The previously unreported misstep was the reason the 341st Missile Wing flunked a broader safety and security inspection. The unit, which has been beset with other problems in recent months, including an exam-cheating scandal that led its commander to resign in March, passed a do-over of the security portion of the inspection last October.
The failure was one of a string of nuclear missile corps setbacks revealed over the past year. The force has suffered embarrassing security, leadership and training lapses, discipline breakdowns and morale problems. Earlier this year, Defense Secretary Chuck Hagel ordered two reviews, still underway, to address his concern that the lapses could erode public trust in the security of the nation’s nuclear weapons.
The partially censored document indicates that the security team was required to respond to the simulated capture of a Minuteman 3 nuclear missile silo by hostile forces, termed an “Empty Quiver” scenario in which a nuclear weapon is lost, stolen or seized. Each of the Air Force’s 450 Minuteman 3 silos contains an intercontinental ballistic missile armed with at least one nuclear warhead and ready for launch on orders from the president.
The Air Force review examined why the security force showed an “inability to effectively respond to a recapture scenario.” It cited a failure to take “all lawful actions necessary to immediately regain control of nuclear weapons” but did not specify those actions.
A section apparently elaborating on what was meant by the phrase “failed to take all lawful actions” was removed from the document before its release last week. The Air Force said this was withheld in accordance with Pentagon orders “prohibiting the unauthorized dissemination of unclassified information pertaining to security measures” for the protection of “special nuclear material.”
The prize for terrorists or others who might seek to seize control of a missile would be the nuclear warhead attached to it, since it contains plutonium and other bomb materials. A rogue launching of the missile is a far different matter, since it would require the decoding of encrypted war orders transmitted only by the president.
In 2009, the Air Force cited a “post-9/11 shift in thinking” about such situations, saying that while this scenario once was considered an impossibility, the U.S. “no longer has the luxury of assuming what is and what is not possible.”
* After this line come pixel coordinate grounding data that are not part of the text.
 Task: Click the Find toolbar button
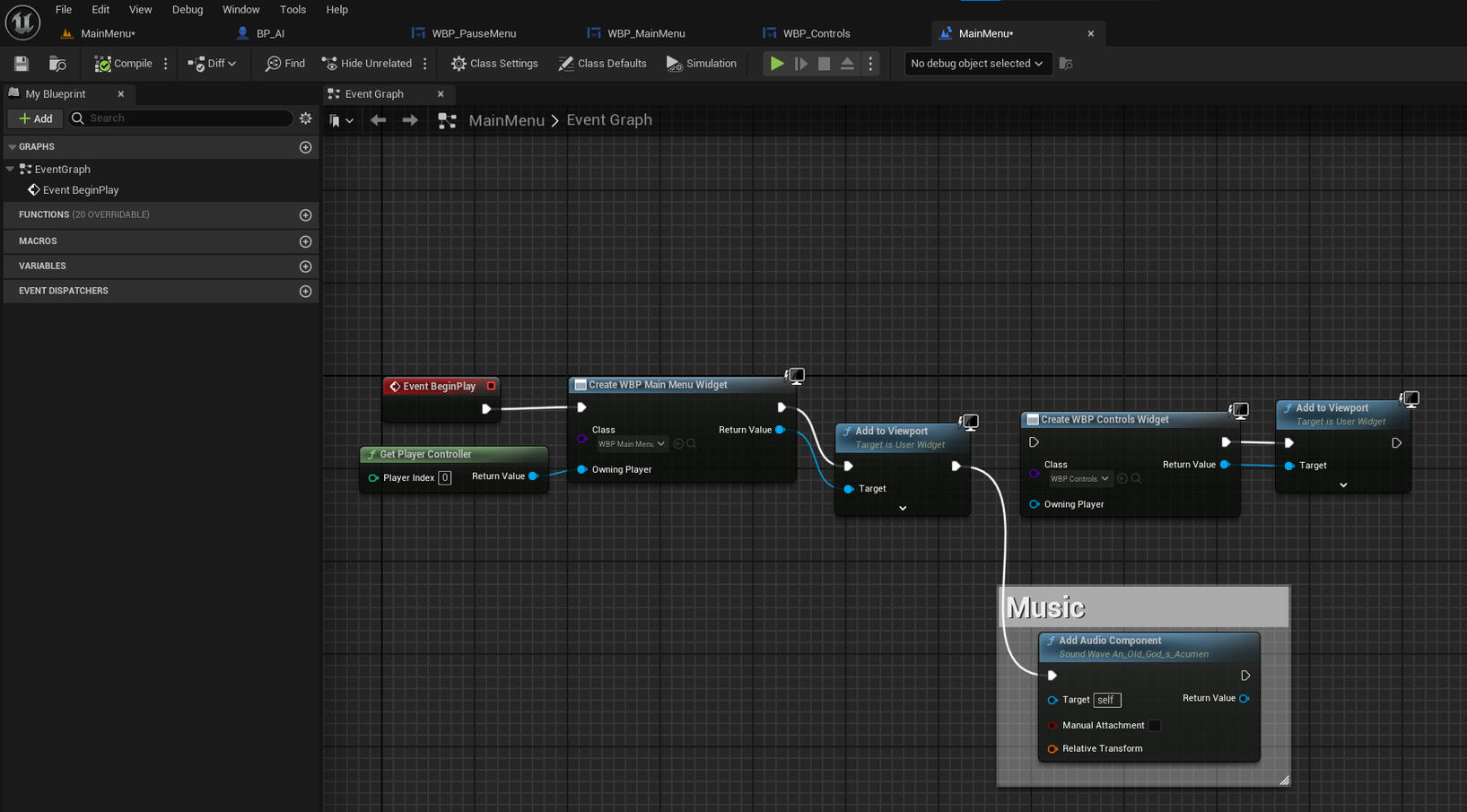coord(285,64)
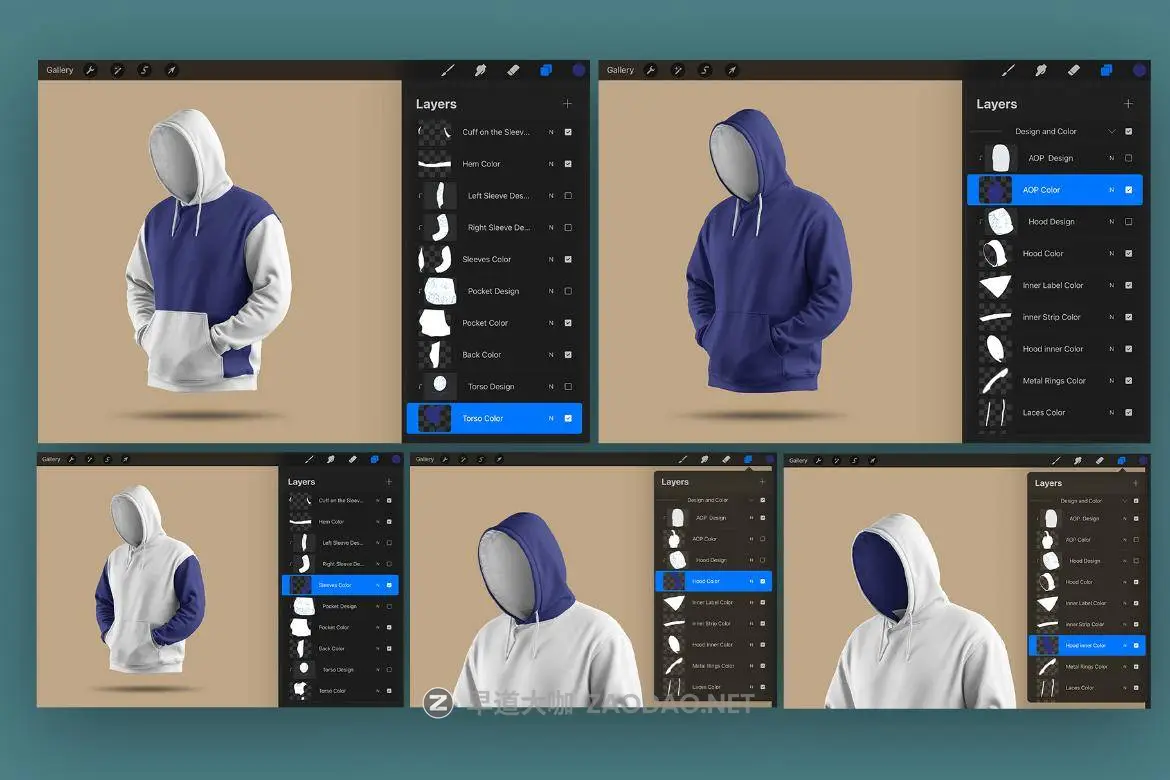1170x780 pixels.
Task: Select Metal Rings Color layer in top-right panel
Action: 1054,381
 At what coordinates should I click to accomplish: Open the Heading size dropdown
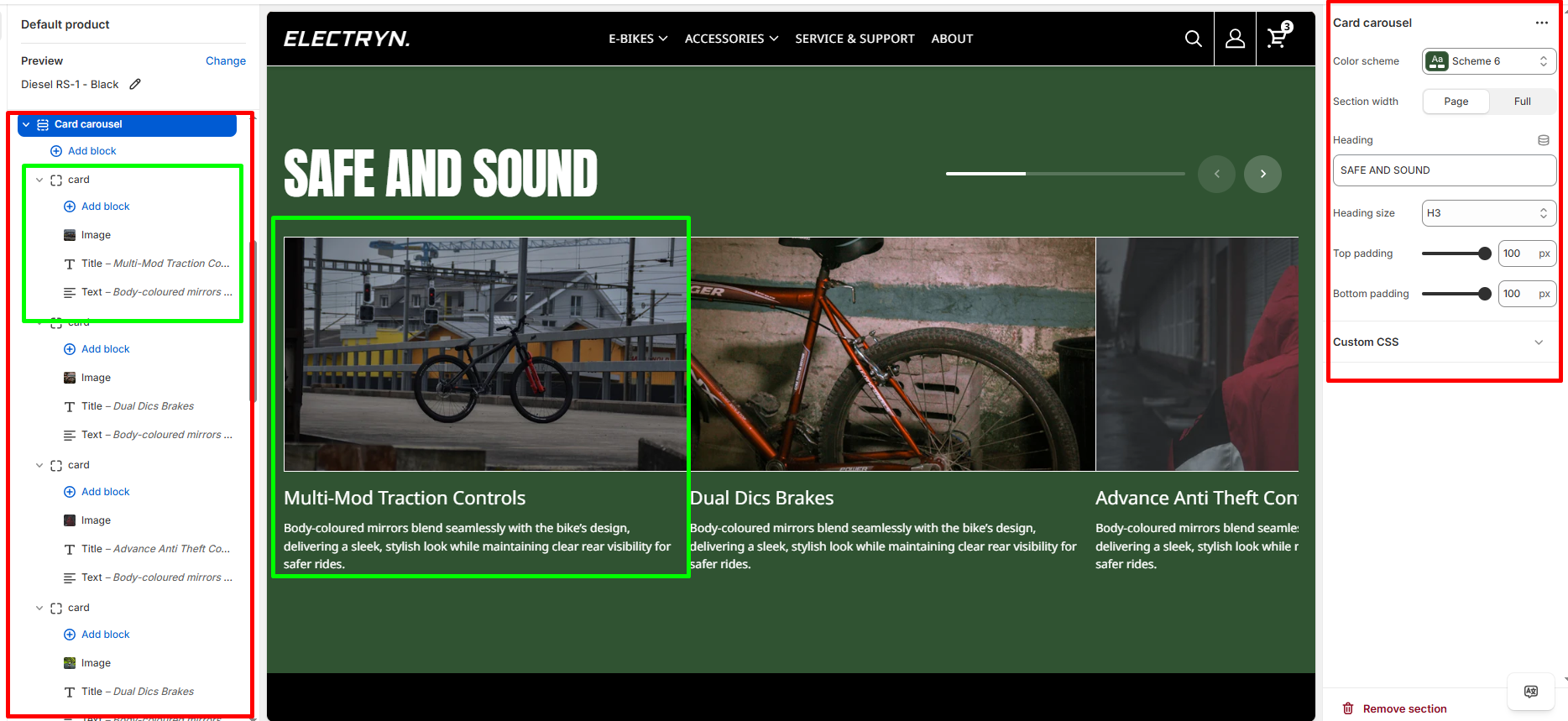pyautogui.click(x=1488, y=213)
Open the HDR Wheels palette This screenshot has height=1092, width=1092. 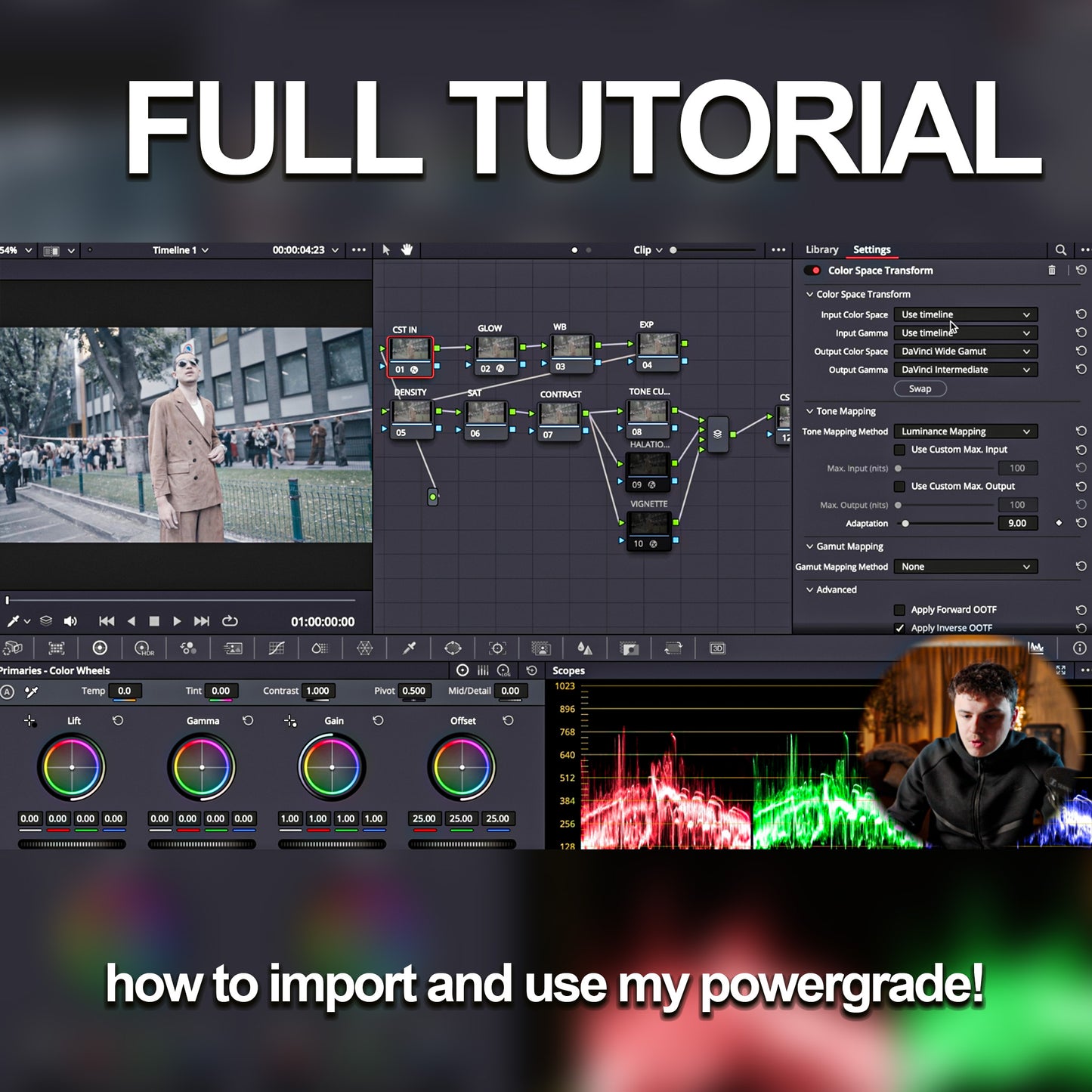[144, 648]
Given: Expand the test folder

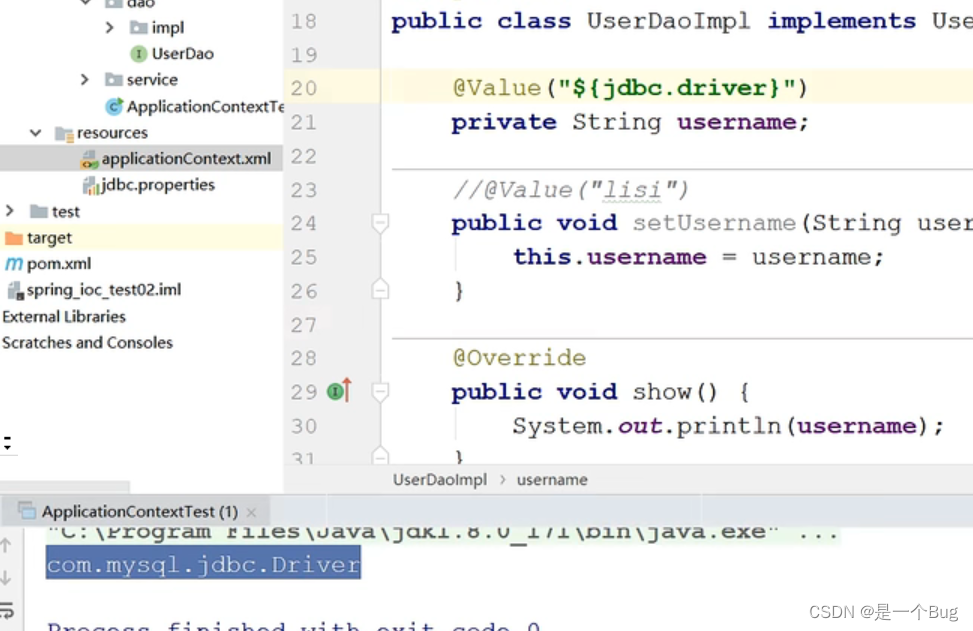Looking at the screenshot, I should click(x=10, y=211).
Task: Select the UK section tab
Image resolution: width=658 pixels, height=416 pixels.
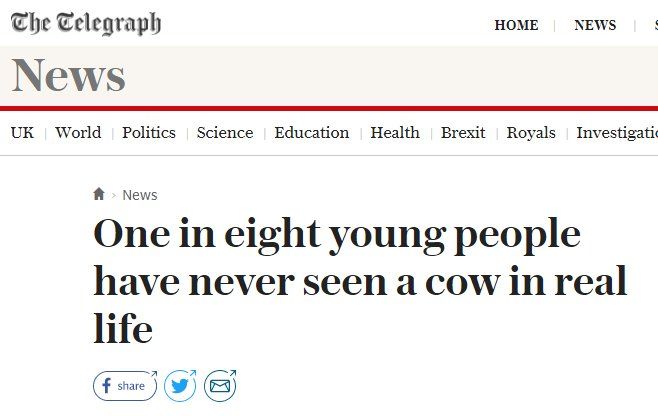Action: pyautogui.click(x=22, y=133)
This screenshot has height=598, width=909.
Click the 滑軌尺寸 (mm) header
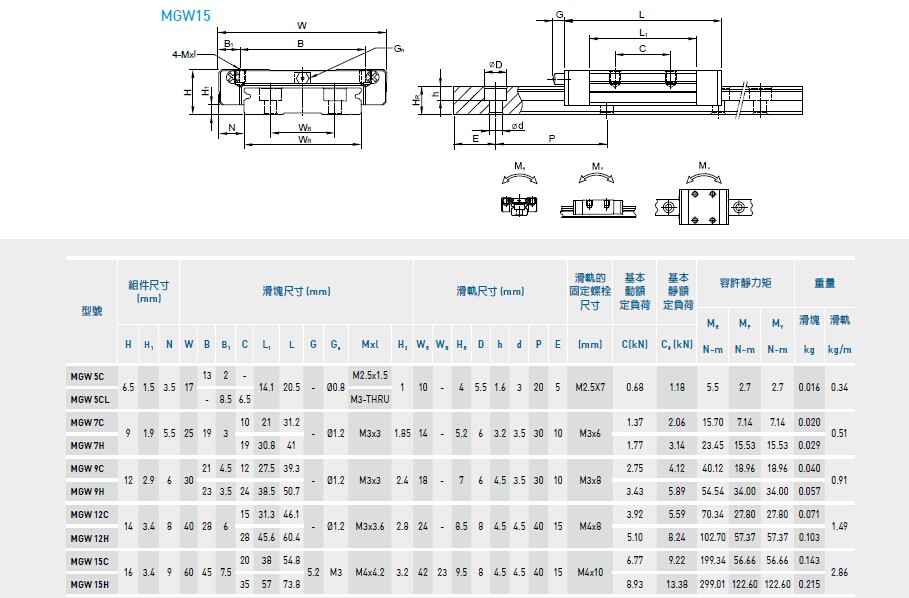point(490,291)
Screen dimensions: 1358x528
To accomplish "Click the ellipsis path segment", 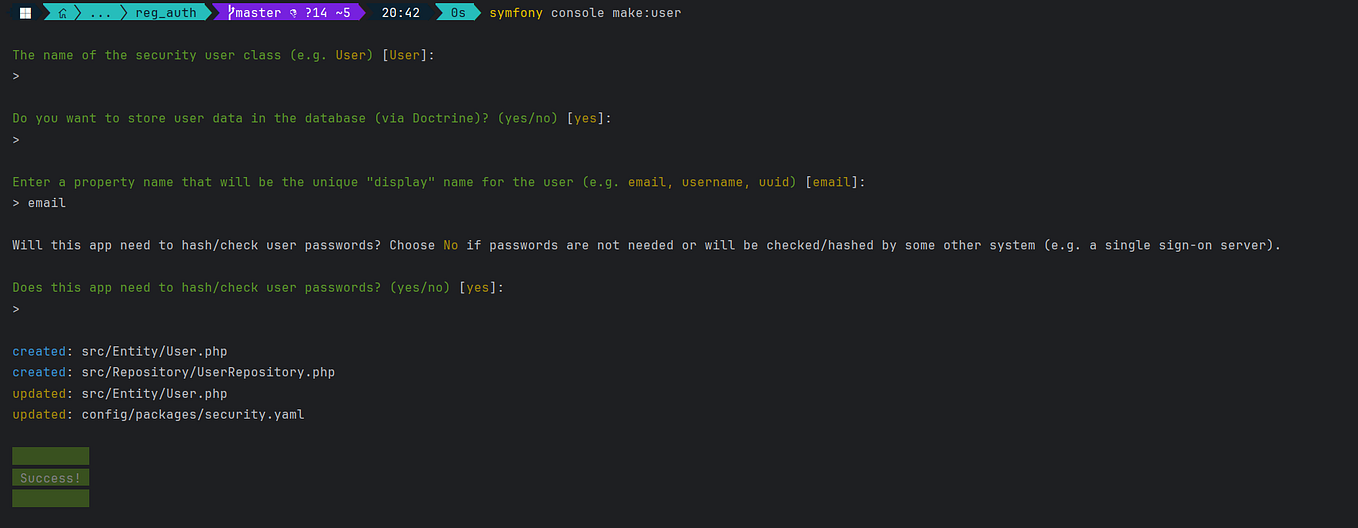I will [101, 13].
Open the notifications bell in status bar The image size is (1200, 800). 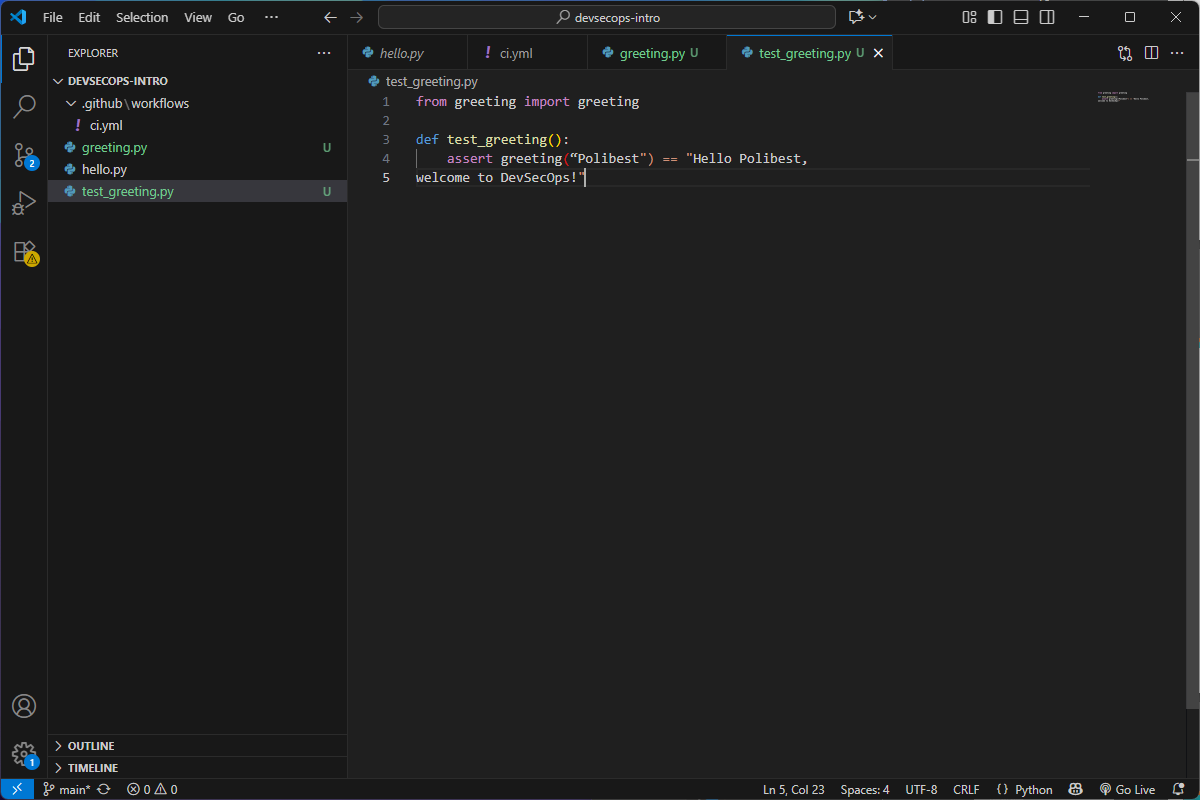pos(1178,789)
The Defense Threat Reduction Agency, which helped conduct the Malmstrom inspection last August, has called its inspections “likely the most intense, invasive and critical” in the U.S. military. The agency says on its website that its drills are designed to “ensure everybody knows their job, the proper procedures — and how to react when chaos unfolds and the situation changes.”
Security forces are responsible for a range of protective roles on the Air Force’s three nuclear missile bases, including along roads used to transport missiles and warheads to and from launch silos, at weapons storage facilities and at launch silos and launch control centers. The Air Force operates three Minuteman 3 bases — in North Dakota, Montana and Wyoming — each with 150 missiles.